Les hauts fonctionnaires des affaires étrangères vont entrer dans un pot commun d’administrateurs de l’Etat, qui auront vocation à évoluer d’un ministère à un autre tout au long de leur carrière. Une mesure qui a suscité la colère des diplomates.
Le Monde avec AFP
C’est l’un des volets de la réforme de la haute fonction publique engagée par le gouvernement, voulue par Emmanuel Macron et programmée pour 2022. Un décret paru, lundi 18 avril, au Journal officiel acte la suppression du corps diplomatique, qui a donné des générations d’ambassadeurs à la France. Une mesure annoncée à la fin de l’année 2021, qui avait mis en effervescence le ministère des affaires étrangères, haut lieu d’ordinaire si feutré de la diplomatie française.
A six jours du second tour de l’élection présidentielle, cette suppression a été critiquée par l’opposition. Sur Twitter, Marine Le Pen et Jean-Luc Mélenchon, notamment, ont dénoncé l’officialisation de cette mesure. « A quelques jours de la fin de son mandat, Emmanuel Macron a publié le décret supprimant notre corps diplomatique. Il veut remplacer des serviteurs de l’Etat impartiaux par du copinage », a notamment déploré la candidate du Rassemblement national, qui promet, si elle est élue, de rétablir « un statut de diplomate fondé sur le mérite et l’intérêt national ».
Pour Jean-Luc Mélenchon, « la France voit détruire au bout de plusieurs siècles son réseau diplomatique. Le deuxième du monde. Les copains de promo vont pouvoir être nommés. Immense tristesse. » Le député LR Eric Ciotti souligne lui aussi « la fin d’une époque. Macron abat en ce jour, un nouveau pilier de notre Etat régalien ».
Au ministère des affaires étrangères, la fronde a commencé à monter courant octobre, quand le sujet s’est précisé. La mesure concerne en effet deux corps au cœur des rouages de la diplomatie française : celui des conseillers des affaires étrangères et celui des ministres plénipotentiaires, « mis en extinction » à partir de 2023. Ces hauts fonctionnaires auront alors vocation à rejoindre un nouveau « corps des administrateurs de l’Etat », où seront rassemblés les cadres jusqu’ici formés par l’Ecole nationale d’administration (ENA), elle-même remplacée par l’Institut national de la fonction publique depuis janvier 2022.

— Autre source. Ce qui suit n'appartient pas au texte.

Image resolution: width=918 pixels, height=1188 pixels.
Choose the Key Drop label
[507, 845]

Les hauts fonctionnaires des affaires étrangères vont donc entrer dans un pot commun d’administrateurs de l’Etat, qui auront vocation à évoluer d’un ministère à un autre tout au long de leur carrière. Dans ce futur vivier de personnels, les diplomates côtoieront des préfets, des sous-préfets ou des inspecteurs généraux des finances.
800 hauts fonctionnaires concernés
Au total, quelque 800 hauts fonctionnaires du ministère des affaires étrangères sont concernés, sur 1 800 cadres de catégorie A. Ces personnels sont, à ce jour, soit issus de l’ENA, soit, le plus souvent, recrutés par le biais du très sélectif concours d’Orient. Ils pourront rester dans leur ancien corps « en extinction », mais seront incités à basculer dans le nouvel ensemble interministériel, sans grande visibilité, craignent-ils dans les deux cas, sur la suite de leur carrière. Une évolution qui passe mal auprès des intéressés.
« La réforme cause une blessure profonde chez les agents du ministère et de fortes inquiétudes », commentait, en décembre, Olivier Da Silva, un permanent de la CFDT du Quai d’Orsay, très engagé contre le projet. « On ne s’improvise pas diplomate. C’est vraiment un apprentissage qui s’acquiert sur le terrain, au gré des affectations », s’insurgeait, pour sa part, un ambassadeur en poste à l’étranger, interrogé par l’Agence France-Presse.
Aux yeux de ses artisans, la réforme vise pourtant à dynamiser les carrières en puisant dans un plus large vivier de candidats et en passant « d’une logique de statut à celle d’emploi ». « Les fonctionnaires, pas plus que les salariés du secteur privé, ne sont interchangeables », avait répliqué un collectif de diplomates réuni sous le nom de Théophile Delcassé, le ministre des affaires étrangères qui a imposé le concours d’entrée dans la carrière diplomatique, jusque-là un privilège de la noblesse, au début du XXe siècle.